TASK STATEMENT: Render the lines of the records from the line with "You are a computer-use agent. Viewport: 1270px" up to and including the line with "Action: (x=26, y=24)" as a numbered list, leaving out any blank lines.

# start of RECORDS PROVIDED

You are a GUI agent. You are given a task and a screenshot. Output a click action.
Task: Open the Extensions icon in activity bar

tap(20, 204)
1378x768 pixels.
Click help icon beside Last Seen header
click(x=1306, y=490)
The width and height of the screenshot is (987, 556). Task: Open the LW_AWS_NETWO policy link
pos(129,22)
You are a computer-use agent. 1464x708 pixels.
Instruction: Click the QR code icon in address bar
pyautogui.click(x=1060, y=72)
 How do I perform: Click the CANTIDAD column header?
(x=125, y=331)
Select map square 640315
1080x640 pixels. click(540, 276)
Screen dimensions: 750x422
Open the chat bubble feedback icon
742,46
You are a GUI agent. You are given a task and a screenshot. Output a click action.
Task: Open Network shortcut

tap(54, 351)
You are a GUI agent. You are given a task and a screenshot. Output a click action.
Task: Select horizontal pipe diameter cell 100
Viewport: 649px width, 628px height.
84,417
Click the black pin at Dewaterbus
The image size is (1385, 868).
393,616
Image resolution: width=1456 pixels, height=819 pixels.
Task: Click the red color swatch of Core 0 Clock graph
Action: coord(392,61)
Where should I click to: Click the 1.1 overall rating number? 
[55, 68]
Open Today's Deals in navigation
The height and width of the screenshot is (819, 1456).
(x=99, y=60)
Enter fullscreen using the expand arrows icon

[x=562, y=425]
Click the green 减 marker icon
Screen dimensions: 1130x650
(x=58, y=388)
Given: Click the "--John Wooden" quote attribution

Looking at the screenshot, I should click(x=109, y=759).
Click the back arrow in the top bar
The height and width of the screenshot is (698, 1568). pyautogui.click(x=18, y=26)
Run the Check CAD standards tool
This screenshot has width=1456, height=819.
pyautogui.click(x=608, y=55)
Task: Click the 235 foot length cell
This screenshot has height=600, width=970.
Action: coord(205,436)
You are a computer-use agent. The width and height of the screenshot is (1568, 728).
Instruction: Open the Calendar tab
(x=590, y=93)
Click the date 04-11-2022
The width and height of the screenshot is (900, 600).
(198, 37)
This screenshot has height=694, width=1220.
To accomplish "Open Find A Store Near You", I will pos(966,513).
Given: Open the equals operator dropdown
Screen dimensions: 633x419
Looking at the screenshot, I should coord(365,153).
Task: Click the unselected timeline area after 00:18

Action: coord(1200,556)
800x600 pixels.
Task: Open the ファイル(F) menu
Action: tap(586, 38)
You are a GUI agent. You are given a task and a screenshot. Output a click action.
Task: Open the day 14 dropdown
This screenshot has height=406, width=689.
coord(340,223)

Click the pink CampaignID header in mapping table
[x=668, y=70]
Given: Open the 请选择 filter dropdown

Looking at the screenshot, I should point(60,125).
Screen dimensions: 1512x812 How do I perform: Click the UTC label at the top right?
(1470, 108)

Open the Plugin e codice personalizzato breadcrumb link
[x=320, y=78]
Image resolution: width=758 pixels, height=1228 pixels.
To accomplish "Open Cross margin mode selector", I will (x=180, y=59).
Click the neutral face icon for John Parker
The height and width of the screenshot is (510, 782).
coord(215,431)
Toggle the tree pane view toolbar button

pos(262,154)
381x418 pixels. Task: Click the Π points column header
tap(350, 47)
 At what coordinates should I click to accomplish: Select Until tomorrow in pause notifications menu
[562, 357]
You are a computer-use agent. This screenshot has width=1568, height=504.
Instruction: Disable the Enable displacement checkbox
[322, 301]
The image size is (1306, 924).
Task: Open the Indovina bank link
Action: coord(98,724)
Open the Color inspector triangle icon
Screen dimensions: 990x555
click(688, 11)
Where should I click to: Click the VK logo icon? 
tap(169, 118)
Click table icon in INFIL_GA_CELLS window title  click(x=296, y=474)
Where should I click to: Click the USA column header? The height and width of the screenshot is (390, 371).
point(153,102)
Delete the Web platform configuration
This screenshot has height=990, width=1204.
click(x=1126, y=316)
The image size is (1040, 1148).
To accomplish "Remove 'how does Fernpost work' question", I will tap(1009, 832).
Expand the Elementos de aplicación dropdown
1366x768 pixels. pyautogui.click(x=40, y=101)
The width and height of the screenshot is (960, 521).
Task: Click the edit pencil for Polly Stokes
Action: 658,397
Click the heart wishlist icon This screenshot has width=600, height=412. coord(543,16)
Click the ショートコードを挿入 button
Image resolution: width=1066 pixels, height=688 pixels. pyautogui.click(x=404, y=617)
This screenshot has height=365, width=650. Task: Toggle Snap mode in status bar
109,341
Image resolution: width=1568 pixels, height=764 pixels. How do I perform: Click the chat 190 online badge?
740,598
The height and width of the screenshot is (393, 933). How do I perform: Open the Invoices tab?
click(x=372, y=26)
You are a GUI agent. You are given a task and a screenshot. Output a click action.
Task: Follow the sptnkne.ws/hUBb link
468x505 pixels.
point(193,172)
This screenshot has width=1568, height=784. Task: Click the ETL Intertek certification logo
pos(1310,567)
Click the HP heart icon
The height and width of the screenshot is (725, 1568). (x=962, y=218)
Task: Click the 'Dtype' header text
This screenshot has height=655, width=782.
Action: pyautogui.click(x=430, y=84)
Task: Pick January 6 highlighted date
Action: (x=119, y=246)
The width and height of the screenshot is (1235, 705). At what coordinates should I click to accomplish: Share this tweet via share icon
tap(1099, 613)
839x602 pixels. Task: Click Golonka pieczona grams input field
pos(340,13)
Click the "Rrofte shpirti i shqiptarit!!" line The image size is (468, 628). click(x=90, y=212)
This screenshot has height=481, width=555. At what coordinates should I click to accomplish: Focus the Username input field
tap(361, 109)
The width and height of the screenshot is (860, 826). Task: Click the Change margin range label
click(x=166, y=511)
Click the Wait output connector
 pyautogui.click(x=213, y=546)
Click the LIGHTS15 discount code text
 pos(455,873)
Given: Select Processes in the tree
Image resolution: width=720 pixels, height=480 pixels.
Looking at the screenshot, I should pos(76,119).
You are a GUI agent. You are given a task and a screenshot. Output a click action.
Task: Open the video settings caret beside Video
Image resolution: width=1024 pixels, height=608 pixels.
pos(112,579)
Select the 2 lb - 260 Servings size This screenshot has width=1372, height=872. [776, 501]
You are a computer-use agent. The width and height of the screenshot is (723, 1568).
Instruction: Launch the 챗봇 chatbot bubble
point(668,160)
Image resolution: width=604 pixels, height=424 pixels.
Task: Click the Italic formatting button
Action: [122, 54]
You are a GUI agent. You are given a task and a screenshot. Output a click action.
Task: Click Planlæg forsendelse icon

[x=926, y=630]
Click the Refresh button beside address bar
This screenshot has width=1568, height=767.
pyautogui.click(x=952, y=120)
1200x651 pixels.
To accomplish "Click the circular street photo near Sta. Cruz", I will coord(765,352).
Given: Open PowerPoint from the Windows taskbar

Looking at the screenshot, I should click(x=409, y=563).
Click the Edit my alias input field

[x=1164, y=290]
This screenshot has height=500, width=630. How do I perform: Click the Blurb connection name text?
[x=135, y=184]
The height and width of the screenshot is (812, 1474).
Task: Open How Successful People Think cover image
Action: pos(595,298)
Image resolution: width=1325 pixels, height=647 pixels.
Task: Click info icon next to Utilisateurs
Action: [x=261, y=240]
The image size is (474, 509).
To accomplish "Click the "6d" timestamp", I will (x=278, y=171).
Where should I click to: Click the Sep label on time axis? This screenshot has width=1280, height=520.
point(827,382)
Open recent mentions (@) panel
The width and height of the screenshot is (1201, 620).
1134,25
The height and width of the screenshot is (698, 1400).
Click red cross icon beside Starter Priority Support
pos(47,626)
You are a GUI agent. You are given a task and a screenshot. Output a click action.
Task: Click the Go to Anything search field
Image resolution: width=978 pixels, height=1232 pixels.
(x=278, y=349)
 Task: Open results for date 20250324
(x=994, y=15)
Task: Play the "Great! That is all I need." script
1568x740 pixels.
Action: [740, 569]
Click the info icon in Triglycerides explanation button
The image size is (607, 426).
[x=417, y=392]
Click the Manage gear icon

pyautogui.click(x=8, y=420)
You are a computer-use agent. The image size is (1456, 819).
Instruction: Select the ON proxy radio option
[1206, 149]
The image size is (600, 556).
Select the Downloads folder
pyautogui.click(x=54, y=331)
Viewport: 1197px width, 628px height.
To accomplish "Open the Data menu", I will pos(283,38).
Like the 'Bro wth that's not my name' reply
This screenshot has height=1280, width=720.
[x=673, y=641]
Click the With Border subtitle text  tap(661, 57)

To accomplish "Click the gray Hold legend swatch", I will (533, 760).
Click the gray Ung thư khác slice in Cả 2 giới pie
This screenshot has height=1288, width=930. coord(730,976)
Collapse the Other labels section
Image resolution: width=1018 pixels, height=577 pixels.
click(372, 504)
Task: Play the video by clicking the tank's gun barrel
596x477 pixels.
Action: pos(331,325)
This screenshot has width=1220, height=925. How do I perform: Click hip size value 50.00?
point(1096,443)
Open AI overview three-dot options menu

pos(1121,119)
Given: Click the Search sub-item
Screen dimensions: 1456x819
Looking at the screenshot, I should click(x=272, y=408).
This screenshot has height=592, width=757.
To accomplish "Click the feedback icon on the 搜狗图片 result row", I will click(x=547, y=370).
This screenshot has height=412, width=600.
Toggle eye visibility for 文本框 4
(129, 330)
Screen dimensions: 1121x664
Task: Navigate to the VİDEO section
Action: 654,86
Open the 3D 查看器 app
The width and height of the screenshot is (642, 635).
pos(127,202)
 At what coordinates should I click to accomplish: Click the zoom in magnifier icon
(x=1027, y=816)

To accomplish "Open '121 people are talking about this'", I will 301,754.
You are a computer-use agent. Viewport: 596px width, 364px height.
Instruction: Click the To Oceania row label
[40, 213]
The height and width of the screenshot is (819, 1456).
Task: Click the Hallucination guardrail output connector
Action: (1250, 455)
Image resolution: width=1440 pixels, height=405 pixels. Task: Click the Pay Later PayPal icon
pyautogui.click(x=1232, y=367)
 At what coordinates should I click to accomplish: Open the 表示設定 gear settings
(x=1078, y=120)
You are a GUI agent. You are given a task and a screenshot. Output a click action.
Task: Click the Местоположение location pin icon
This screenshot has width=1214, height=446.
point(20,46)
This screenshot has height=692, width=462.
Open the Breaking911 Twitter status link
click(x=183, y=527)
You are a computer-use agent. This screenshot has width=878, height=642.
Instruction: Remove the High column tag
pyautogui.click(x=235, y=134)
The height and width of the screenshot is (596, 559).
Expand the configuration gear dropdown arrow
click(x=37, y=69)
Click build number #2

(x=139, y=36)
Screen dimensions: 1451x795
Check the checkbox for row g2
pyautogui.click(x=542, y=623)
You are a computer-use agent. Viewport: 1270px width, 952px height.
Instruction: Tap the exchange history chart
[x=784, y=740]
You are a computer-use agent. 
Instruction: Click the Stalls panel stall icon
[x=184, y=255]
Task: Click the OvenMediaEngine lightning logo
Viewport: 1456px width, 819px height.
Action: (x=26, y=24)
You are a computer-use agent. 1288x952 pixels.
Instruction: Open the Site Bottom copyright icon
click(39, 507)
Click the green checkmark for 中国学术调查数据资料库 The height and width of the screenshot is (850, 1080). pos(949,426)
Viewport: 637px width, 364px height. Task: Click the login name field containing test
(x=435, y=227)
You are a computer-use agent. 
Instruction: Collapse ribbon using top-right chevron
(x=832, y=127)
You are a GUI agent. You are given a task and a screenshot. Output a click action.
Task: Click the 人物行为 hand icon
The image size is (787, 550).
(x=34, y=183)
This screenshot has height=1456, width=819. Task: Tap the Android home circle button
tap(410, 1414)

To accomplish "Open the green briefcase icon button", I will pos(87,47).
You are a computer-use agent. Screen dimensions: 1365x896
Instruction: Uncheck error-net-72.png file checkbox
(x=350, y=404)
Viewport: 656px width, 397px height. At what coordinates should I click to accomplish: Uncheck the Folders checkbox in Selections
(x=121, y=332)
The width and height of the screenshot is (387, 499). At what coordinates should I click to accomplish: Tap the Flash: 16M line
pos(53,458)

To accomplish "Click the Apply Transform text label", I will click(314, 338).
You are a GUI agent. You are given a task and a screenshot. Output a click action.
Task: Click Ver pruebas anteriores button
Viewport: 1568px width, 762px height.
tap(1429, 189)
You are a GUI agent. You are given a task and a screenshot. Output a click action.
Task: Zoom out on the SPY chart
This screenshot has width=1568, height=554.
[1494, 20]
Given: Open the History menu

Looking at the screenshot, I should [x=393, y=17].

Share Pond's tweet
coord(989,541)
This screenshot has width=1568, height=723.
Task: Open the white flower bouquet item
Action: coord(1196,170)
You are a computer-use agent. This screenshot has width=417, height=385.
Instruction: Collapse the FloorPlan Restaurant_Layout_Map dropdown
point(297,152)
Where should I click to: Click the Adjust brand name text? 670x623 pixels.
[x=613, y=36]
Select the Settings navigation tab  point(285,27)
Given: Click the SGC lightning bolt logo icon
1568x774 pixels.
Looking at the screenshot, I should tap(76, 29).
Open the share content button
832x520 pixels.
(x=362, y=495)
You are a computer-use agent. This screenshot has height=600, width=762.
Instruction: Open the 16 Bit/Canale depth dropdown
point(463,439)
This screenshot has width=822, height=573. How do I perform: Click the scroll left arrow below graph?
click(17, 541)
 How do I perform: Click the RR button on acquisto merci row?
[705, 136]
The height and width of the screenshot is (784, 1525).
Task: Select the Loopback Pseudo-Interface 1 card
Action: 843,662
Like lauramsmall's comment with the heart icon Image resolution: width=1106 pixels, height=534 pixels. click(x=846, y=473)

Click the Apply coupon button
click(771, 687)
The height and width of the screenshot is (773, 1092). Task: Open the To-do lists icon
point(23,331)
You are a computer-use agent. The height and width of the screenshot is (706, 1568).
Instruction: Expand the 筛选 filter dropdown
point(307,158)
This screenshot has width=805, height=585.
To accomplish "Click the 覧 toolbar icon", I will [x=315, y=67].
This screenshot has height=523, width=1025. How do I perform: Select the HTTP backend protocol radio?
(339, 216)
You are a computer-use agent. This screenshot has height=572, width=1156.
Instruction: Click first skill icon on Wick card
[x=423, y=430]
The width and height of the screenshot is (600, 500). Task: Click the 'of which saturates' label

# end of RECORDS PROVIDED

THE COMPLETED TASK:
1. You are a computer-use agent. Viewport: 1270px width, 952px height.
2. Instruction: Tap the exchange history chart
3. [x=784, y=740]
4. You are a computer-use agent. 
5. Instruction: Click the Stalls panel stall icon
6. [x=184, y=255]
7. Task: Click the OvenMediaEngine lightning logo
8. Viewport: 1456px width, 819px height.
9. Action: (x=26, y=24)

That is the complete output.